The website faucetpartsplus.com, however, shows a 22-point American Standard lever handle that looks very much like yours, and a customer service representative there said he, too, thinks your faucet is that brand. A single handle, part No. 464126, is listed at $13.99. Or you could buy a pair for $19.99 (part No. AS1190PR).

If your faucet doesn’t have 22 points per broach or if you’re not sure whether those handles will fit, you might want to shop in person at a well-stocked hardware or plumbing-supply company near you.

This will be especially helpful if you need to get a handle that isn’t necessarily from the same manufacturer as your faucet, because you can bring along the hot-water lever from the other sink or even the cold-water one from the faucet you’re trying to repair. Then, before you buy, you can ensure they match and check whether the screw threads holding the handle to the faucet are the same. You might need to buy four handles, so everything matches. But check the return policy, in case it’s smarter to ensure that one fits before buying them all.

If you can’t find handles that fit your faucet, try getting a kit designed to adapt to a variety of faucet styles. Ace Hardware, for example, sells a decorative lever handle in chrome and white porcelain for $19.99 in a kit that includes parts such as spacers and bushings, which allows for customization to fit most faucets.

Another approach is to shop at stores that specialize in used building materials, such as Habitat for Humanity’s ReStores in Silver Spring and Rockville (habitat.org/restores) and Community Forklift (communityforklift.org) in Edmonston. Prices at these stores are such that if you find a full faucet assembly with handles that work, it might cost less than buying four handles at a store that sells only new components.
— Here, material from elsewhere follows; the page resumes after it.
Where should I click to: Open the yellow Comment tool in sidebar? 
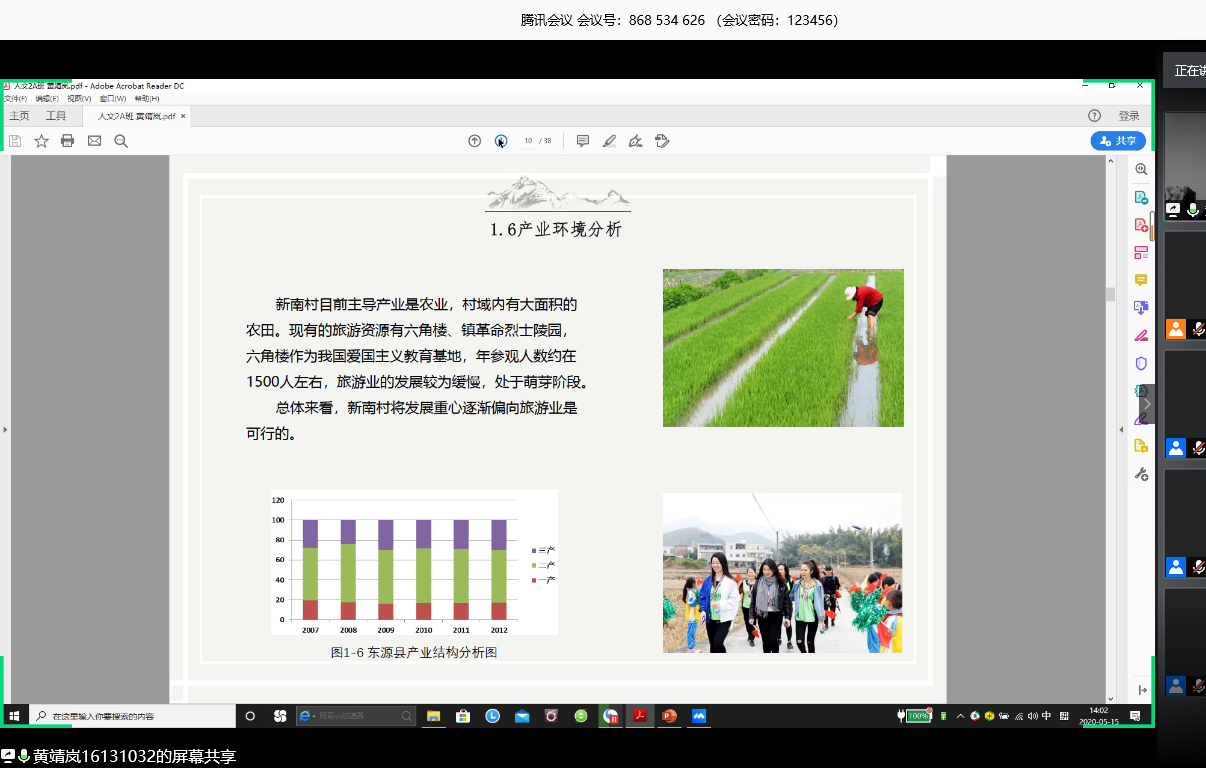(1141, 280)
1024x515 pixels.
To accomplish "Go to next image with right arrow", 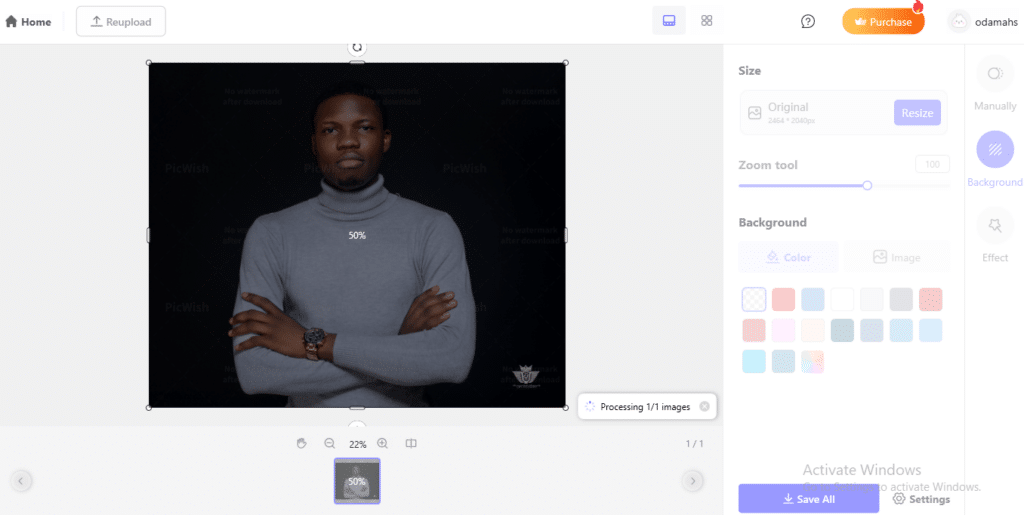I will pos(692,481).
If you can’t find anything either new or used that is suitable, ask for recommendations among friends or neighbors with mid-century houses that haven’t been updated. Plumbing-supply companies that cater to professionals sell a variety of adapters, so a pro who likes preserving old pieces may come up with a solution.

If all else fails, a new plumber could probably figure out how to install new stems or even a new faucet (or two, if you want them to match). It’s not clear what detail of the existing faucet made the original plumber declare that replacement isn’t possible, but at a minimum, before you opt for what he suggested, ask him to be specific. Certainly, not all bathroom faucets from the 1950s have features that are impossible to get in faucets made today. The website retrorenovation.com says that Kohler’s Triton bathroom faucets were introduced in 1941. They are still sold today.

If the faucet holes in your sink are four inches between centerpoints, the Kohler Triton Bowe faucet with lever handles ($120.11 at build.com) could be a good substitute. This model doesn’t have a pop-up to control the sink drain, however.

As for the missing tiles: Finding an exact match for the olive green and orange in your bathroom might be impossible, but if you shop for a used faucet at stores selling used building materials, check the tile displays, too. Rather than finding a perfect match, you might need to settle for finding pieces that are the sizes you need or that can be cut to fit. Then use paint to get them as close as possible to the right colors. Scuff up the tiles first with 100-grit sandpaper and wipe clean. Brush on a bonding primer, let that dry, then apply two coats of paint. Because the missing pieces are in a corner, paint should stand up fine.